By Randi Spearman
Have you ever heard God speak so loud that it brought tears to your eyes? It just happened to me. I’m praying about something that I know could turn in a way I don’t want to go real quick. And this first Scripture I got this morning is Joel 2:12-13: “Therefore also now, saith the Lord, turn ye even to Me with all your heart, and with fasting, and with weeping and with mourning and rend your heart, and not our garments, and turn to the Lord your God: for He is gracious and merciful, slow to anger, and of great kindness…”
This was my first nudge… “Turn to the Lord…rend your heart.” How easy it is for our heart to go astray. I looked up “rend” in the dictionary and it says: to remove from with violence; to split. This means NOW before it has a chance to sprout roots. Rend your heart…Split away from this thing…RUN the other way! The beginning of this verse says to turn to the Lord with fasting. This is my next nudge. I have not fasted since I’ve been here and I am feeling very convicted about this. The strength I had when I got here is slowly dimming. So it’s time to get my act together cause the biggest battles are happening now! I will be Storming the Gates of Heaven on Thursday!

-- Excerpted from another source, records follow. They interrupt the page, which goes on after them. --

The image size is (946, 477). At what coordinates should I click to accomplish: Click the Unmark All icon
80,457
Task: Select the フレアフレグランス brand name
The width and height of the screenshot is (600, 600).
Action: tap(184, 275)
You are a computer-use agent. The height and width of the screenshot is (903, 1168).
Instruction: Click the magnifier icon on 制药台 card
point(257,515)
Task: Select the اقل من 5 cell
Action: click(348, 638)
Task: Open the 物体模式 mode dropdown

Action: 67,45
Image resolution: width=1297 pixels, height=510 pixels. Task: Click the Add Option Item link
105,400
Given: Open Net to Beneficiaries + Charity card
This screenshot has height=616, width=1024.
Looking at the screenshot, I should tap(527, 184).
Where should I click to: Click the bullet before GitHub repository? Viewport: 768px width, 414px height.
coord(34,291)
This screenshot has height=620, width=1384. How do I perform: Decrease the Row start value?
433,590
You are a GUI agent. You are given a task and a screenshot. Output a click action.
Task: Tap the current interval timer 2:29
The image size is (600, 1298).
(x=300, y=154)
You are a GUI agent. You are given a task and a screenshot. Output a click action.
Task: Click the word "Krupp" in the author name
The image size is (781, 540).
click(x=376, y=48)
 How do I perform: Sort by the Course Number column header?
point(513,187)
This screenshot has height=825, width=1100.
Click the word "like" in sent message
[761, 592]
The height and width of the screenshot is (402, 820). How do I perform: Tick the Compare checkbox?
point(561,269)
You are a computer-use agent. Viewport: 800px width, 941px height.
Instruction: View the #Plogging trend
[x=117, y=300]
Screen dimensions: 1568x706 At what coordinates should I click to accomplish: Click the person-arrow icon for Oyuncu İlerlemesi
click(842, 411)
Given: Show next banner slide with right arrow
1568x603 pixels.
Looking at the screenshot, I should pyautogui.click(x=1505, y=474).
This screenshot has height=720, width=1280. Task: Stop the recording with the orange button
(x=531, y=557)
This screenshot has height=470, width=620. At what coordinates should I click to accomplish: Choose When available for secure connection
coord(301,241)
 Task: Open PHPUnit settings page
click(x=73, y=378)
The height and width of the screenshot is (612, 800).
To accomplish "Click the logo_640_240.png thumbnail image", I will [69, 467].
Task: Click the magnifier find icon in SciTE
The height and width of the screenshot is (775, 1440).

So to top this all off, I opened the Bible study I am doing in Joshua and the title of the section is “Warning Given.” Okay God…I got I hear You! I will listen to You. I know this is all part of my test and the enemy only gets more subtle as he goes along. But I hear Your warning and this time I will listen.
I remember back in the day when I would see the warning signs in my life and I would ignore them because I wanted to do what felt good. But today I know that what feels good is not always what is good for me.
So as I listen to His still small voice and as I heed the warnings He is giving me…my strength will return, for in my weakness, He is strong!